DESCRIPTION OF THE TASK: Tell how many lines in the following entries include the word "agent", giving the figure alone.

====== SUPPLIED INFORMATION

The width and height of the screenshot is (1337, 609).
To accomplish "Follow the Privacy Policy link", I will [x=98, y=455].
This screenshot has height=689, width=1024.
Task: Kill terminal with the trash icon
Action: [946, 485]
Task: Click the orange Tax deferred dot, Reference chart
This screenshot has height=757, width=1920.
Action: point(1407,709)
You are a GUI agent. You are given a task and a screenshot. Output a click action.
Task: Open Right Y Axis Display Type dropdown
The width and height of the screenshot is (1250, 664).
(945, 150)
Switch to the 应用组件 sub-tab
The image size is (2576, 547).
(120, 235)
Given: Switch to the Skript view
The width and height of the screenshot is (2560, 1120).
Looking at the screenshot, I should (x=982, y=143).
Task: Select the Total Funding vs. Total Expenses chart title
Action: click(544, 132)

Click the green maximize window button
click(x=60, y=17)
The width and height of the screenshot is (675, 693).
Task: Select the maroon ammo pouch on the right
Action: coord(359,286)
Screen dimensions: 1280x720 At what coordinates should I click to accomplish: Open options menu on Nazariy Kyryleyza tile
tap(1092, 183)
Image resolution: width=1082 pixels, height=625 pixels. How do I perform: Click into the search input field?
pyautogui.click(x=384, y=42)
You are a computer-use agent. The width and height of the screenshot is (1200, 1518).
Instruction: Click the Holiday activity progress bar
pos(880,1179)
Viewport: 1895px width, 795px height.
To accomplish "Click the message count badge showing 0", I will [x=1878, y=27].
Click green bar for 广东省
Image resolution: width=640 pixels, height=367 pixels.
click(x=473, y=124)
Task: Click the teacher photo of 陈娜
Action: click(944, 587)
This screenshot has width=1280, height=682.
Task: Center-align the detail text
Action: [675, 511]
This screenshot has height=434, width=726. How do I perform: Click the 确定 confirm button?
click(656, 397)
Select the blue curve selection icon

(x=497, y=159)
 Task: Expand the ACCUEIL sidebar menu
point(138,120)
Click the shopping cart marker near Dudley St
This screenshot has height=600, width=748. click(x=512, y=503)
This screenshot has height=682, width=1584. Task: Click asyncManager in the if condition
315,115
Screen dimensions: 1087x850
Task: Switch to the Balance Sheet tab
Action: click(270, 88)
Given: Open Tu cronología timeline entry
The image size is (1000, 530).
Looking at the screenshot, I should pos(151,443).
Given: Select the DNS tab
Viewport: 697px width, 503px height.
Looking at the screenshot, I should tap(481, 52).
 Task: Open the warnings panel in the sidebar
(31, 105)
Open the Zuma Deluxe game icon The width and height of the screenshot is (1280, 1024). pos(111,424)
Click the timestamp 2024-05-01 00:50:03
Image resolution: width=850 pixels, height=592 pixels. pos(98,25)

============

ANSWER BELOW: 2